> [Challenge]:
Copy out everything from the line containing "At what coordinates" down to the end of the rows, swapping "disc image" for "ISO file" and keeping everything else the same. Leave the pictures out.

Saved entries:
· · · · ·

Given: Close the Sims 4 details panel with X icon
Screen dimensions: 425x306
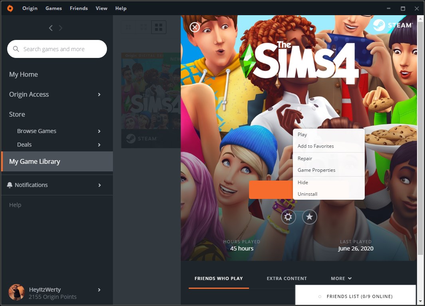Looking at the screenshot, I should pyautogui.click(x=195, y=27).
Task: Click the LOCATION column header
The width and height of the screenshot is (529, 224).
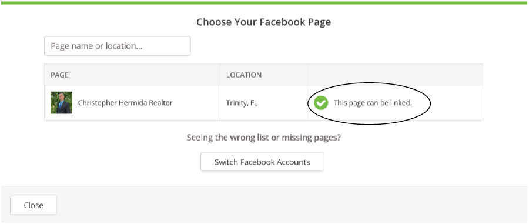Action: click(243, 75)
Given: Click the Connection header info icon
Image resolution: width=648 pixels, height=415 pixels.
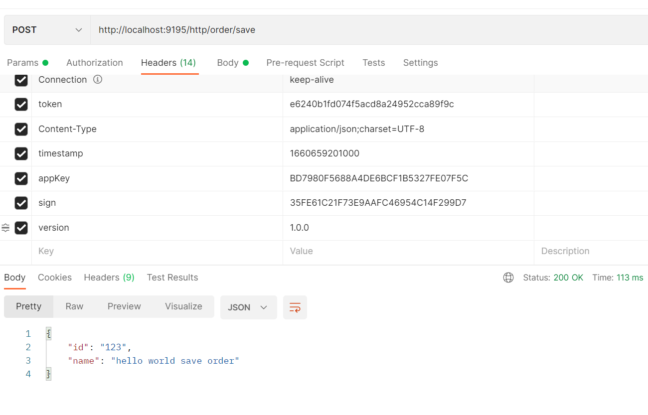Looking at the screenshot, I should pos(98,80).
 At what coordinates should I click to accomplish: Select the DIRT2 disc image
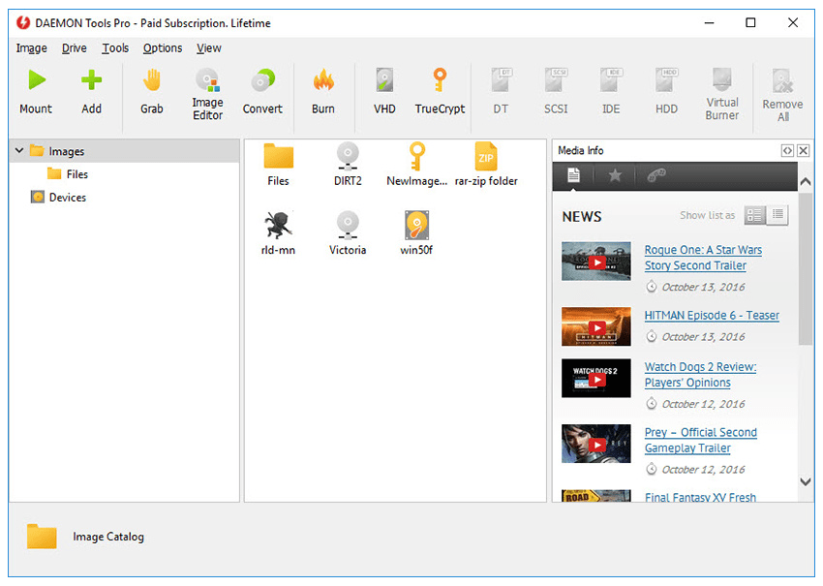pos(348,156)
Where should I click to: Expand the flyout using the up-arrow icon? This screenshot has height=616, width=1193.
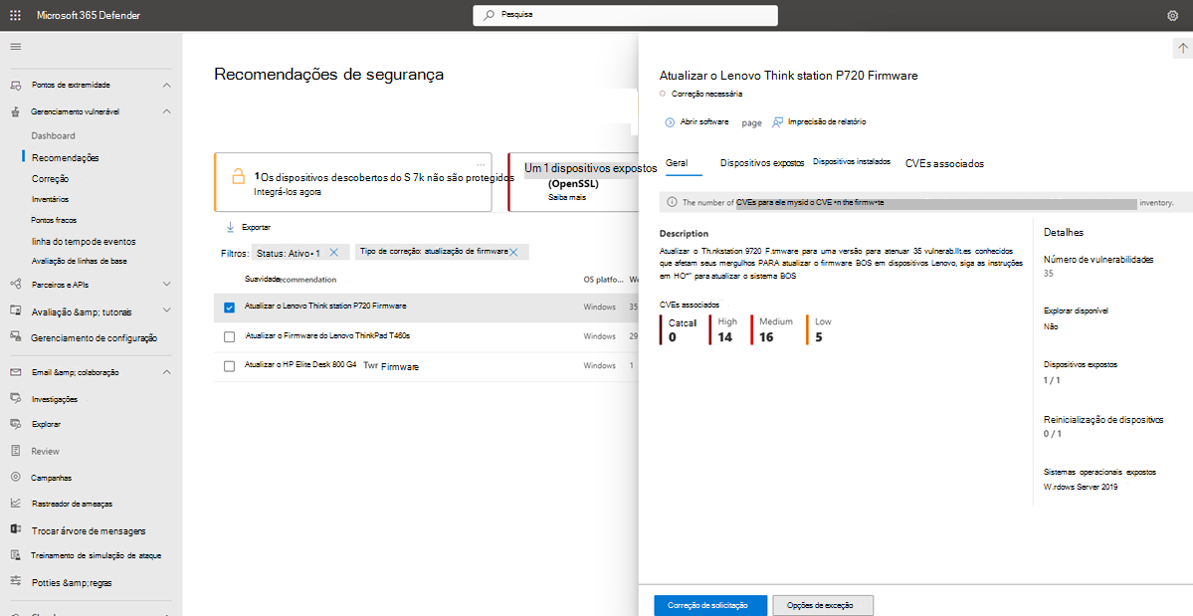point(1181,47)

· · · · ·

> [Complete response]:
 At what coordinates should I click to accomplish: Select the DIRT2 ISO file
pos(348,156)
Where should I click to: Expand the flyout using the up-arrow icon? This screenshot has height=616, width=1193.
point(1181,47)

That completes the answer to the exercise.